More than one in six people are concerned that the world will end this week, on Dec. 21, according to a survey of concerns and regrets going into the coming apocalypse—or, failing that, 2013—by data backup service Backblaze.
This astounds me. Not that a data backup service would do a survey of things that stress people out (losing files on their computers, of course, was a leader in the concerns of those surveyed, concerning 74 percent of those surveyed), but that so many people are worried about the world ending next Friday.
I mean, using those statistics, there are at least two people that I've walked past in our building that may either stockpiling goods or have already begun plans to drink until the the moon crashes into the planet, or whatever.
From the press release accompanying these statistics:
“While this survey was commissioned as a bit tongue-in-cheek, at Backblaze we hear from people every day who feel as though their world is collapsing when they have lost precious files, photos and documents. We founded Backblaze because we recognized the importance of helping people have a ‘backup plan’ to ensure that every piece of data, no matter the size, is continuously, safely and securely backed up.
We had a surge of customers recently that we were able to help rebuild their digital life following loss and damage to their computers from Hurricane Sandy. This study demonstrates just how devastating losing files on one’s computer can be,” said Gleb Budman, CEO and co-founder of Backblaze.
When asked if the apocalypse were truly coming on this date, what regrets would people have, if any, 70% reported that they would have some regret.
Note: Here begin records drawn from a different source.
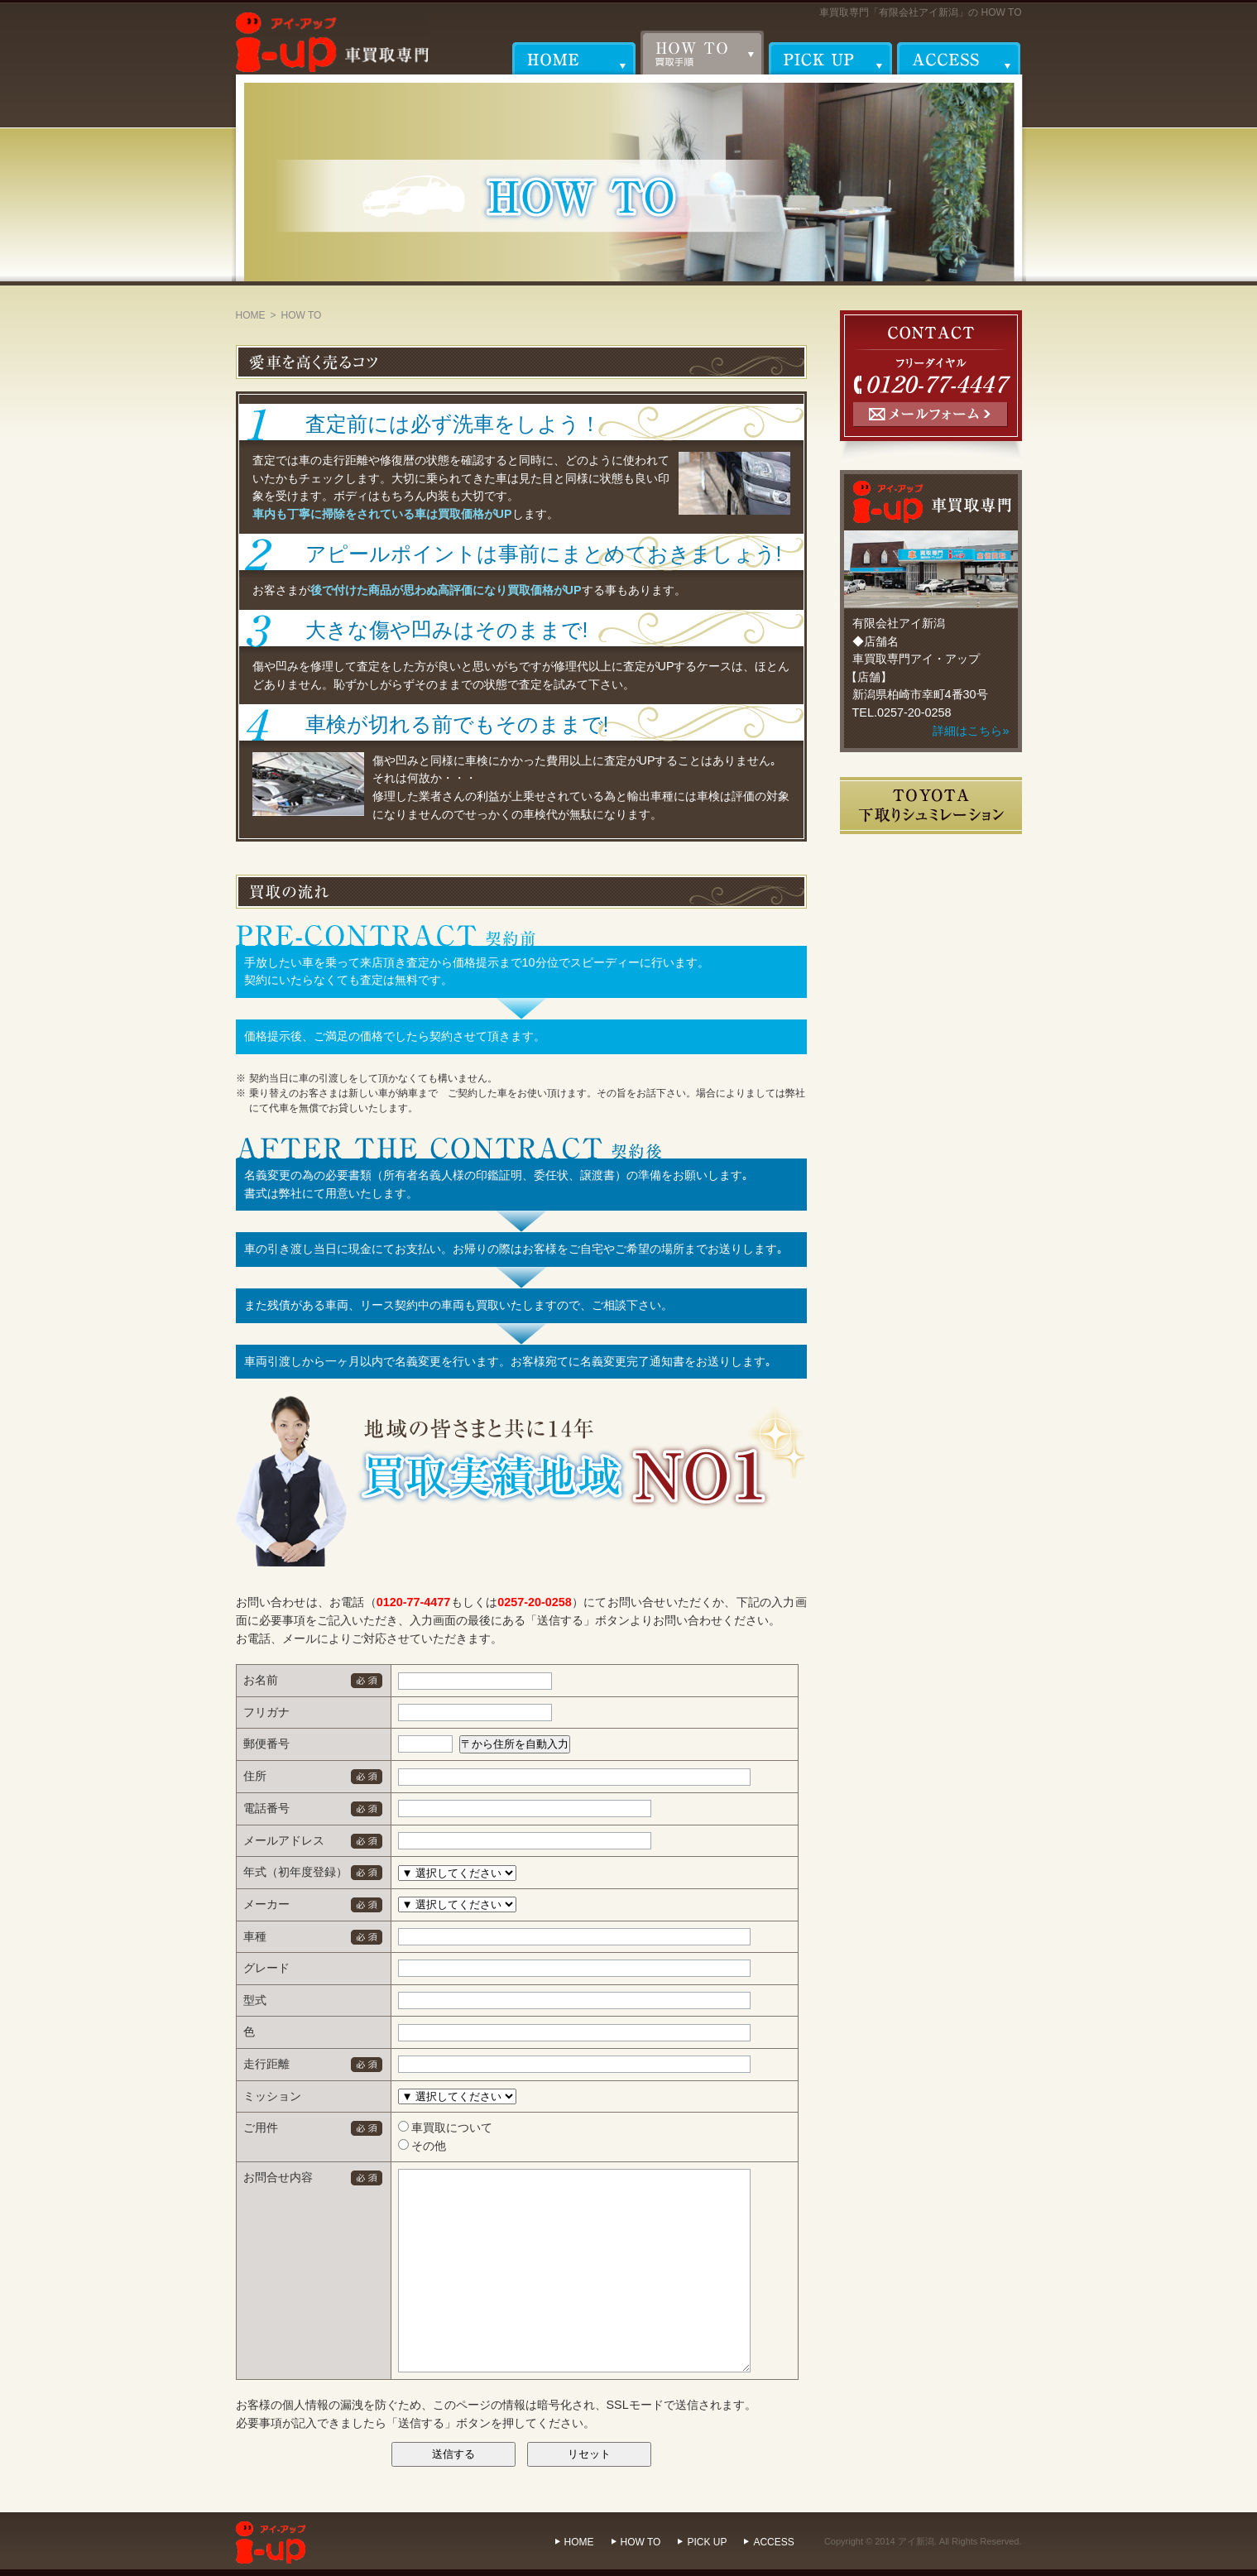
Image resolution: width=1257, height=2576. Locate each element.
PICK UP (707, 2542)
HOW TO (641, 2542)
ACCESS (773, 2542)
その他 (422, 2145)
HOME (251, 315)
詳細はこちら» (971, 730)
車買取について (445, 2127)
Not traveling more was cited most often by U.S. adults with nearly one-third (32%) reporting to have this regret, which was followed closely by those who regretted not spending more time with their families (30%). Nearly one in four people (23%) reported that they would regret not following their dreams and spending too much time worrying about money (22%). And one in four men (25%) would regret not having had more sex if the Mayan prediction proves true. Interestingly, only 10% of women surveyed would have the same regret.
So the takeaways here: Gleb (which is derived from an Old Norse name meaning "heir of god") is a badass name; a significant amount of the population appears to have missed stories such as this one from National Geographic; and there are going to be an awful lot of dudes taking out Craigslist ads for sex parties in the coming weeks.